[Excerpted records Boundary: Start]

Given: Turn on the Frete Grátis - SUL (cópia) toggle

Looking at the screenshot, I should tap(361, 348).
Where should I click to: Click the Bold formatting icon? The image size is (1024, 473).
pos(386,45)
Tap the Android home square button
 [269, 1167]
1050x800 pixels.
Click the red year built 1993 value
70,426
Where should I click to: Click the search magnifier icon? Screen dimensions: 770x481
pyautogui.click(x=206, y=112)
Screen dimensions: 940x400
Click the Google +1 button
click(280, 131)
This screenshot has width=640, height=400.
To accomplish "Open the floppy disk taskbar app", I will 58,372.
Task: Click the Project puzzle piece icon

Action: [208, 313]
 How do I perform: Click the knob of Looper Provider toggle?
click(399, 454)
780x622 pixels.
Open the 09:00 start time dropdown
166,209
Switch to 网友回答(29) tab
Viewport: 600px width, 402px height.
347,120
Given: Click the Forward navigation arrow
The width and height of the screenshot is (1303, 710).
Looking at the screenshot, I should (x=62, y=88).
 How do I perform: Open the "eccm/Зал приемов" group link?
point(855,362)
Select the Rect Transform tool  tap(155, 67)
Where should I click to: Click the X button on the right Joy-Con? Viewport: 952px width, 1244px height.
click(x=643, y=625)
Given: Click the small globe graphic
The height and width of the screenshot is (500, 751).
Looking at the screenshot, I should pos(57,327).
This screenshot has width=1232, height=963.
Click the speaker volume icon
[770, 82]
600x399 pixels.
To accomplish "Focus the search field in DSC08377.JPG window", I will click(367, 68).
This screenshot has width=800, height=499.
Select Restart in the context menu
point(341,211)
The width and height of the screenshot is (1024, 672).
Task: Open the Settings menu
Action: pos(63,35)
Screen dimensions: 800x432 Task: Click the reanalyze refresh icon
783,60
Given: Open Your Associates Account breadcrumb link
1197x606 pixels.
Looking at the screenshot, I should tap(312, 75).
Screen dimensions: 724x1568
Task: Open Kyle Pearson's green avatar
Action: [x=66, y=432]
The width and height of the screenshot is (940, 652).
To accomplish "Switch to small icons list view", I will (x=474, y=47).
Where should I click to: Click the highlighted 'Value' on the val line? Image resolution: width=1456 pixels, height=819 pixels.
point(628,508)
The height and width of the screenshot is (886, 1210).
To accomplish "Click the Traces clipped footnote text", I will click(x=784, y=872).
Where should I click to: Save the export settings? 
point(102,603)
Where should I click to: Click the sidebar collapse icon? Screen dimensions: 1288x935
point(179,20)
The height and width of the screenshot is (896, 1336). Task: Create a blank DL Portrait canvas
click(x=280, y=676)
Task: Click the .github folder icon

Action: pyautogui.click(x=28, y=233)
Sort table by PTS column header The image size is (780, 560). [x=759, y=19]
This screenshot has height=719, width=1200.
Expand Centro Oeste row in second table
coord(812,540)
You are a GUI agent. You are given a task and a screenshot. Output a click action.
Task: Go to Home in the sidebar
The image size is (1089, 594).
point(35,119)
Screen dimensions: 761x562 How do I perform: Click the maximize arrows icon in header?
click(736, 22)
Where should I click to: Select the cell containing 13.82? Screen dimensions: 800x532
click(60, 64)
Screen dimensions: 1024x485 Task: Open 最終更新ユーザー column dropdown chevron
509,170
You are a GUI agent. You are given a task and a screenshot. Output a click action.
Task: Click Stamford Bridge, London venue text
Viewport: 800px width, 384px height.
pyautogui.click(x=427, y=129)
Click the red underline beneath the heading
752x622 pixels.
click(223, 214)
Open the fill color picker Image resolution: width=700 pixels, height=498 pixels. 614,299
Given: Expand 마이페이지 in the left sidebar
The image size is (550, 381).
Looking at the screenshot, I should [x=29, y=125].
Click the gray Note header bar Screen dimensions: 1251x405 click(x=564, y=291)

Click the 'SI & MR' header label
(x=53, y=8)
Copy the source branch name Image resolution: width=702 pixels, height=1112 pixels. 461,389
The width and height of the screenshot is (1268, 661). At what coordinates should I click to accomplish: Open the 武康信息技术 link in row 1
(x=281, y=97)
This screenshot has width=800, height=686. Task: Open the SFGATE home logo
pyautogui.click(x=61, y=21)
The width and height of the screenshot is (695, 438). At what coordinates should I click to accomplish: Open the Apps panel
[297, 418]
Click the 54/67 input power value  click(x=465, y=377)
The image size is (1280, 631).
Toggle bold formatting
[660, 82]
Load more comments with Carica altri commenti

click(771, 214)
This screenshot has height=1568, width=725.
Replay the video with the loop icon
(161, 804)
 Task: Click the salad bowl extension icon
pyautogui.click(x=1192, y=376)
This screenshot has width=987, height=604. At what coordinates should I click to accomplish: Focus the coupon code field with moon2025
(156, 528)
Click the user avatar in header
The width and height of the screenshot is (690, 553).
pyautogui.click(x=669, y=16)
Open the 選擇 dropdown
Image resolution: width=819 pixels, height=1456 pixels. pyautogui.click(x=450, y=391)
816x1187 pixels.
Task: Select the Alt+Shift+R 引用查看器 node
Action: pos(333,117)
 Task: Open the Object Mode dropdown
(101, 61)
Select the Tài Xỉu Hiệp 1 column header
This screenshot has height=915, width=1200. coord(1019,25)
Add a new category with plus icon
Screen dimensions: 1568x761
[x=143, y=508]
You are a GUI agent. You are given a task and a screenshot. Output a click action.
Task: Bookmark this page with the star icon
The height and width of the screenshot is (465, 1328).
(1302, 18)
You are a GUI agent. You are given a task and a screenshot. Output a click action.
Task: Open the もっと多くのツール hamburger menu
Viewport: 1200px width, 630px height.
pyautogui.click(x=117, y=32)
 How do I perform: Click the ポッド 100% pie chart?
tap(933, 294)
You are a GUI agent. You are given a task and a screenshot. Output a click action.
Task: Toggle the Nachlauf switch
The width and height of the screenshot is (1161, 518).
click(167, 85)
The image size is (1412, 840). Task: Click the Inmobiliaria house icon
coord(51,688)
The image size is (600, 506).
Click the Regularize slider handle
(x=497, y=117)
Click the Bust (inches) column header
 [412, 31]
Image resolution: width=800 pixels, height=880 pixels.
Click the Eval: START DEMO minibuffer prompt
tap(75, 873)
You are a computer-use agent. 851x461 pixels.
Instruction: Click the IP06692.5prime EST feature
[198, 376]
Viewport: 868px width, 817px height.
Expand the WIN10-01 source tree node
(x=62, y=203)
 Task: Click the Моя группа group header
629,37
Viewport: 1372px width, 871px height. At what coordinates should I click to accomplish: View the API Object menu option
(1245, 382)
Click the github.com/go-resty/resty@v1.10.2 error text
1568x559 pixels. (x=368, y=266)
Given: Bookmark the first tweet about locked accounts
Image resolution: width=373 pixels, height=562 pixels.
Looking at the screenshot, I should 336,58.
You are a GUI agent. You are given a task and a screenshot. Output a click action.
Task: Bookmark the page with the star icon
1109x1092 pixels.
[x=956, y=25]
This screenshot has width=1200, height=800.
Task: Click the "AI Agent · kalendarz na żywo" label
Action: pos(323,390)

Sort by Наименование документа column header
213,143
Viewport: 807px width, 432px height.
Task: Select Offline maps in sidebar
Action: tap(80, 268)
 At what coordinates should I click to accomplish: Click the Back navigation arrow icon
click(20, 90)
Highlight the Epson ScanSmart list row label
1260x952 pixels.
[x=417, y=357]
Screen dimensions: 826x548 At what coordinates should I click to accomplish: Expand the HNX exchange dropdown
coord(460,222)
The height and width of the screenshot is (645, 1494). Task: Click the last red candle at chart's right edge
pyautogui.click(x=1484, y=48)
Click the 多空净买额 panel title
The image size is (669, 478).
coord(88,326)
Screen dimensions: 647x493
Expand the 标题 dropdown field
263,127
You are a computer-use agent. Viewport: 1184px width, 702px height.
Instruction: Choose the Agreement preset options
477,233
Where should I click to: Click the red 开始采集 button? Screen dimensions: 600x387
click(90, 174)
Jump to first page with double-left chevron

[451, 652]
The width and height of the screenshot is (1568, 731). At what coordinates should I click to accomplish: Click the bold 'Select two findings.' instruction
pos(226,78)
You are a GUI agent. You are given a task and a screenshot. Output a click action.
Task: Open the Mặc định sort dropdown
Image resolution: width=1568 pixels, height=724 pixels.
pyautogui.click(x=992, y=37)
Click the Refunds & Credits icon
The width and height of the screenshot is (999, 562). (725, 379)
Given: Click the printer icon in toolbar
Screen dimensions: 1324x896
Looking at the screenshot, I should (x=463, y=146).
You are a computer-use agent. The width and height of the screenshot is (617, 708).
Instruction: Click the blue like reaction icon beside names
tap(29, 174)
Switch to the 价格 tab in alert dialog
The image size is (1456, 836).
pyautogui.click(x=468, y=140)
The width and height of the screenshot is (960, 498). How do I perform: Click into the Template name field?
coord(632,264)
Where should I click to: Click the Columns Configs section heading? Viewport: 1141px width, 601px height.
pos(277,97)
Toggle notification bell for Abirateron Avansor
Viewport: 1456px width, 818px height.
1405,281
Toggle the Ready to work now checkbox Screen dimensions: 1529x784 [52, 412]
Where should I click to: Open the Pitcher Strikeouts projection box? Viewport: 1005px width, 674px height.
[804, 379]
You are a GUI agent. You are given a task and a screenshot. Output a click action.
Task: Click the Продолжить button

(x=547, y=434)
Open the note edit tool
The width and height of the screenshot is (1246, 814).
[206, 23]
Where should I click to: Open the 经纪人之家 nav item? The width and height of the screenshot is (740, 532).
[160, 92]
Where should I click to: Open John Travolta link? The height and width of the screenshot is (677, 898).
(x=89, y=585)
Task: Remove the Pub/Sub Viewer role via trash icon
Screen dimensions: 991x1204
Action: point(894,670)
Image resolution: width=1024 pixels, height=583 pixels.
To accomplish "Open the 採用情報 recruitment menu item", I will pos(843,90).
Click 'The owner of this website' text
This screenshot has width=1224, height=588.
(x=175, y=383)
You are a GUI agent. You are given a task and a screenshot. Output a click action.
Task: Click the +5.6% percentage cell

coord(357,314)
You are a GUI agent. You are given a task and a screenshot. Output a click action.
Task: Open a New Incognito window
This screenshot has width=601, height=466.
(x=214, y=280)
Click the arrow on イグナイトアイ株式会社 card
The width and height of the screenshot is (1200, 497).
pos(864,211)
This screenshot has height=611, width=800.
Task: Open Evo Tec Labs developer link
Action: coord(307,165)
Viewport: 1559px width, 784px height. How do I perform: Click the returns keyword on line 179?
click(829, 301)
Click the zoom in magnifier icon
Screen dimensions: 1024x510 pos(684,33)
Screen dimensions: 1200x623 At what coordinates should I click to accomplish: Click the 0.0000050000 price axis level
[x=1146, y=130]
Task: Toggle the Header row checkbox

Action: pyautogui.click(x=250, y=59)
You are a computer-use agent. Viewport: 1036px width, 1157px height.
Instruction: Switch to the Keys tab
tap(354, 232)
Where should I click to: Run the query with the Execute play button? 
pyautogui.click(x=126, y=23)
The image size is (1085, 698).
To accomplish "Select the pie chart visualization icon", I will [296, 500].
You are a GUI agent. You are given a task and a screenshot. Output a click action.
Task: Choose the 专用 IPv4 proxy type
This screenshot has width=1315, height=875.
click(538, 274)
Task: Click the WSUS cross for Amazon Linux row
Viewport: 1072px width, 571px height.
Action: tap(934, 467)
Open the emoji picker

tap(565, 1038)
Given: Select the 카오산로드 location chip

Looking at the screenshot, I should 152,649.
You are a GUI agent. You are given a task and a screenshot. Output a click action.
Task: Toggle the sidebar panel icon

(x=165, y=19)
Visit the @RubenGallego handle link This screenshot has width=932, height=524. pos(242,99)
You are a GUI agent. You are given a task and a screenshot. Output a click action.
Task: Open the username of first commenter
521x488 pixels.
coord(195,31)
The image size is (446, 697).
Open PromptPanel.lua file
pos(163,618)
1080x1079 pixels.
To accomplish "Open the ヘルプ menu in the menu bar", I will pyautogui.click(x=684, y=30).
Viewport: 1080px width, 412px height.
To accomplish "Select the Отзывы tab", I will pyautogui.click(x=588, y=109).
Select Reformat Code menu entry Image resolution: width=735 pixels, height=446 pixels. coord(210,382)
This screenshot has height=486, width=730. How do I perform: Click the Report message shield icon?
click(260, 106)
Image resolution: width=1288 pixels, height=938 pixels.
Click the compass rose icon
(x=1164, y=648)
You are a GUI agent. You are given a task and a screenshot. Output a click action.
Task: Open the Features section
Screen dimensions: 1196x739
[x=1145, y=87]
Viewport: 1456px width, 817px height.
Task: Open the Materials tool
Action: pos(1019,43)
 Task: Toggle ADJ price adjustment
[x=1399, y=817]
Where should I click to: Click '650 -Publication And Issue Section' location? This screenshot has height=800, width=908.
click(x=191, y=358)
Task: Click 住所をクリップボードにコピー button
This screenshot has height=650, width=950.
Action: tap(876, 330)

[Excerpted records Boundary: End]

:: What you should do ::
Every line in the data that holds the string "computer" should be returned.

:: Answer box ::
You are a computer-use agent. 851x461 pixels.
You are a computer-use agent. Viewport: 1184px width, 702px height.
You are a computer-use agent. The width and height of the screenshot is (617, 708).
You are a computer-use agent. Viewport: 1036px width, 1157px height.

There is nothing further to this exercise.